Many Moltbook accounts were people’s OpenClaw-style personal agents: agents delegated to execute tasks like triaging and sending emails, managing calendars, handling workflows, and (when permitted) reading and/or writing files or running commands. However, this also means that if an agent is hit with, say, a malicious injection, the attacker may inherit whatever permissions that agent already had—inboxes, calendars, files, and connected services. What starts as a compromise in a space like Moltbook can then become operational infrastructure: the same agent carries that infection throughout a user’s systems and may continue executing tasks, with the “blast radius” defined by the agent’s tool access.
This tool access is a key vector. Agents can acquire additional capabilities from third party plug-ins called “skills,” or packaged integrations that actually invoke these tools. Alarmingly, however, researchers have identified malware in hundreds of OpenClaw skills in the marketplace, including ones that extract wallet and API keys and scrape browser-saved passwords.

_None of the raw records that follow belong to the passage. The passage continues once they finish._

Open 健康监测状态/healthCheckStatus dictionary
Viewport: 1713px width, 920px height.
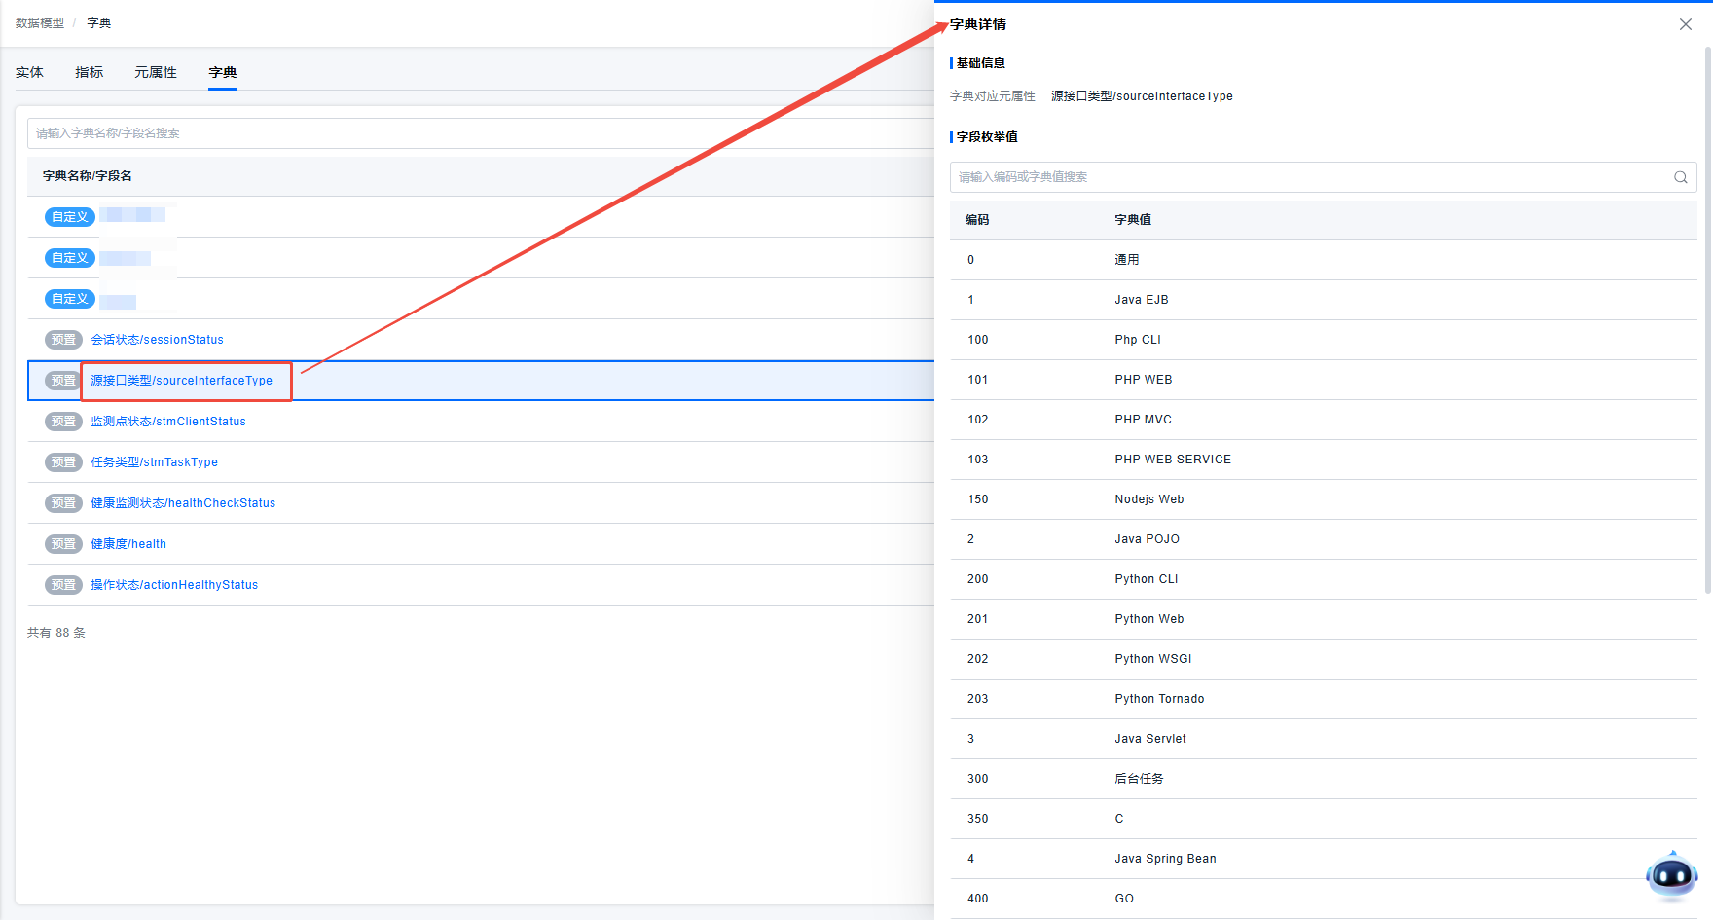click(x=183, y=503)
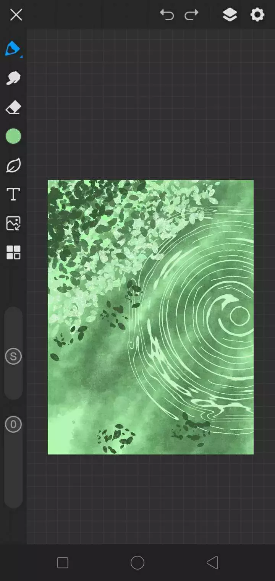Tap the insert image icon
Viewport: 275px width, 581px height.
point(13,223)
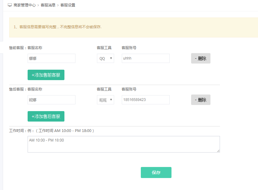Expand the 旺旺 customer service tool dropdown

coord(105,100)
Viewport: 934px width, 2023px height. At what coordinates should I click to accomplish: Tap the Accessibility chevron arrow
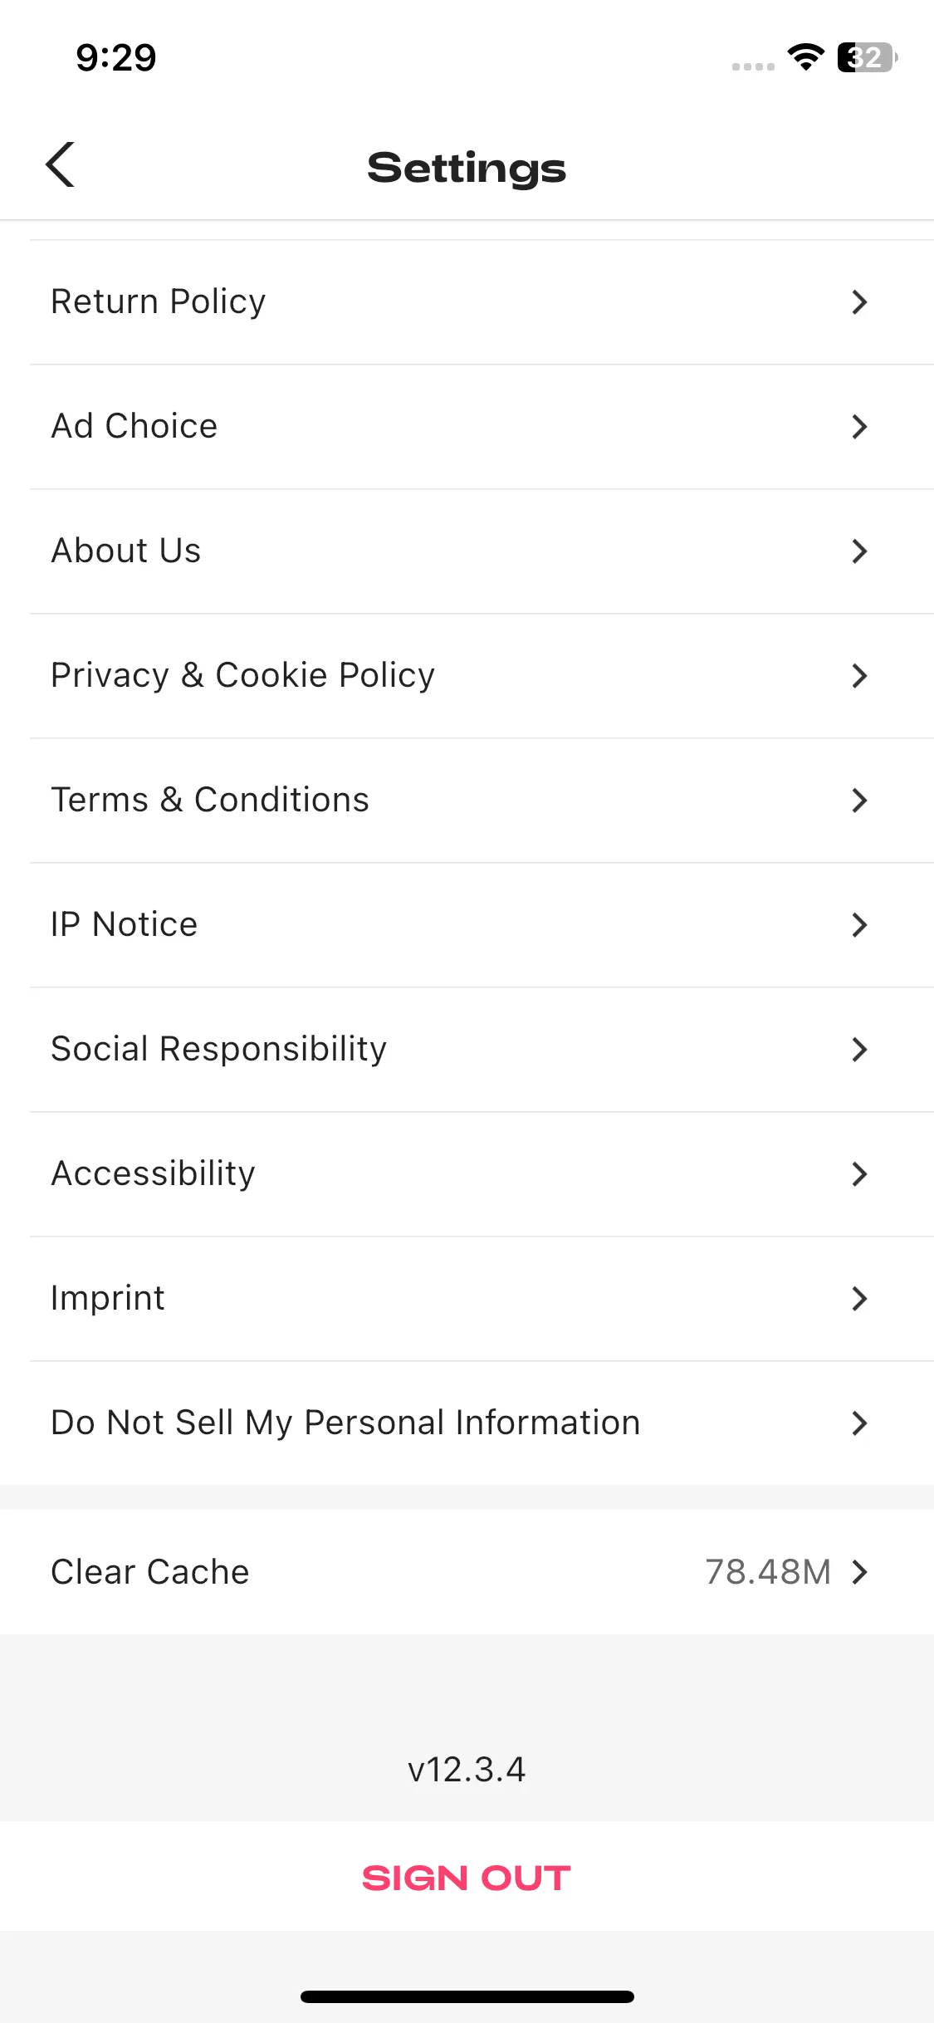(x=859, y=1174)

And as agent frameworks increasingly support more autonomous tool acquisition sites like Moltbook, even when gated by user consent checkpoints, can become hostile input multipliers: a hijacked post can steer the agent to request new “helpful” skills or tools, prompting fresh authorizations or unlocking higher-risk capabilities and expanding what an adversary can reach across connected services.
The primary convergence risk for users is that once an agent has delegated permissions across tools and accounts, manipulating the agent can produce outcomes that previously required a conventional, sophisticated cyber intrusion. Once agents integrate inside meaningful workflows, a single compromise can execute tangible actions in a person’s name and open a privilege-escalation path into a sensitive, context-rich ecosystem. Beyond this direct identity compromise and data harvesting, an attacker can also manipulate the agent’s decision-support function—shaping which sources it treats as credible, how it frames options, and the default choice architecture it presents to the user. If this sounds dystopian, Microsoft researchers have already documented what they call “AI Recommendation Poisoning,” where prompt injection aims to make an AI assistant persistently recommend a company and bias future outputs. In that setup, operators don’t necessarily need to persuade the human directly; they can manipulate the agent’s outputs, and the effects show up as downstream decisions in a person’s life.

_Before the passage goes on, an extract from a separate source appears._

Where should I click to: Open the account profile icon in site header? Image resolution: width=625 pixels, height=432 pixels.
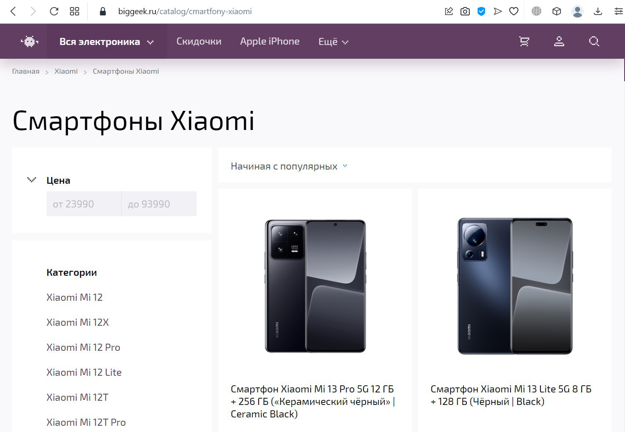559,41
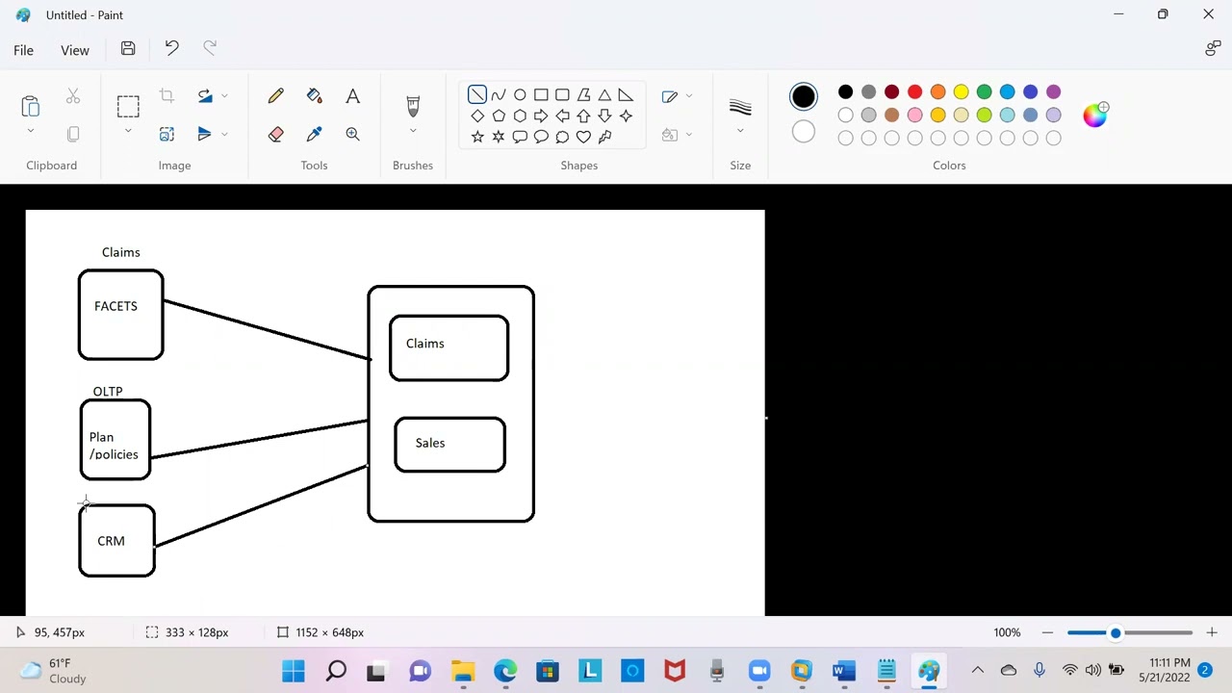Click the zoom in plus button
The height and width of the screenshot is (693, 1232).
click(x=1212, y=632)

Moltbook has stated they’ve made security improvements since launch, most notably patching the exposed backend issues that researchers said enabled broad access to tokens and other sensitive data. But the takeaway isn’t that the risk is behind us.
Moltbook’s agents mostly ran in narrow, prompt-defined loops. But the building blocks of stronger agents are already here: longer-term memory, clearer objectives, and complex orchestration across tools. And as more production is “vibe coded” without robust cybersecurity evaluations, the fraud and influence operations failure modes increase exponentially with higher stakes; agents don’t just interpret information, but increasingly act as delegated operators connected to our personal lives.

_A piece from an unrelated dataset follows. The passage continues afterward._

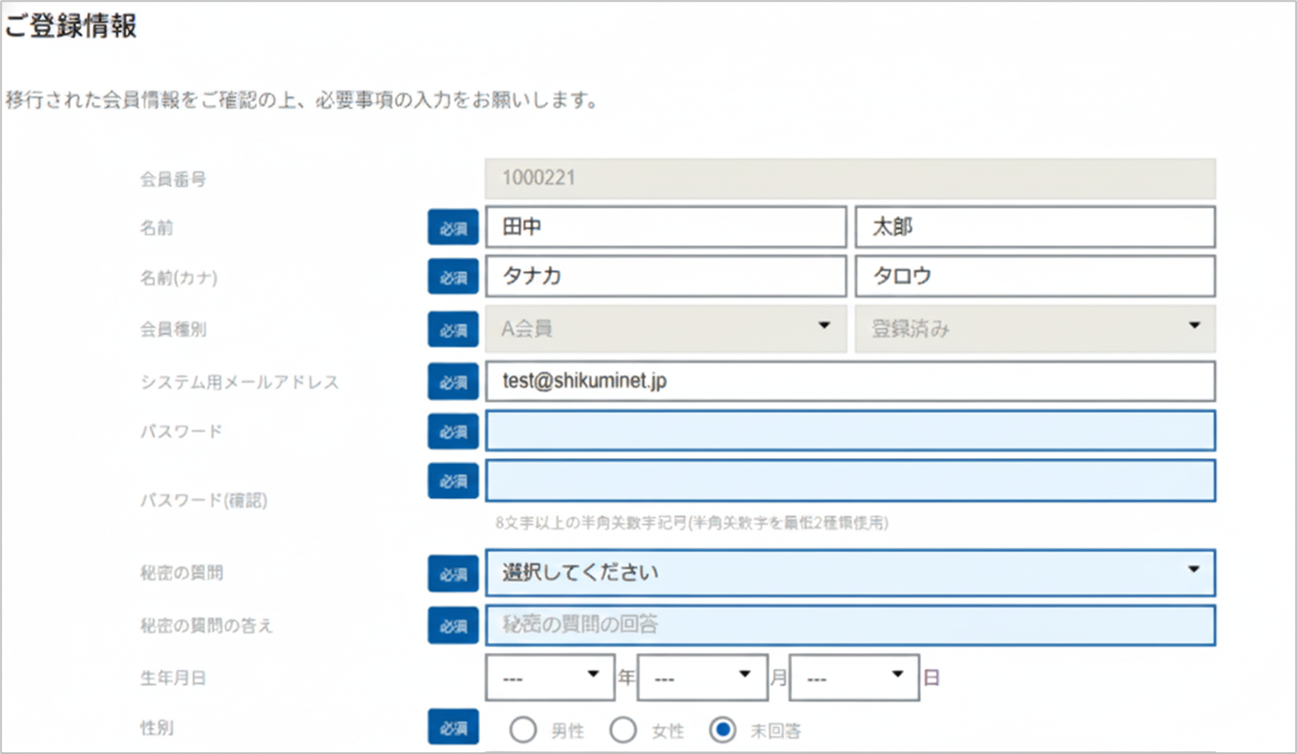Open the birth day dropdown
The height and width of the screenshot is (754, 1297).
click(853, 678)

Moltbook should serve as a warning sign, not because it’s uniquely dangerous, but because it makes visible where agent-to-agent manipulation may be heading if defenders don’t keep pace. Defenders need to treat agent-to-agent interaction as its own interdisciplinary risk surface, one where cybersecurity, machine learning, and the science of persuasion and cooperation meet. That playbook has to start upstream with stronger security controls, evaluations that probe emergent multi-agent dynamics under realistic permissioning, and social defenses that model how narratives, incentives, and credibility get laundered through networks.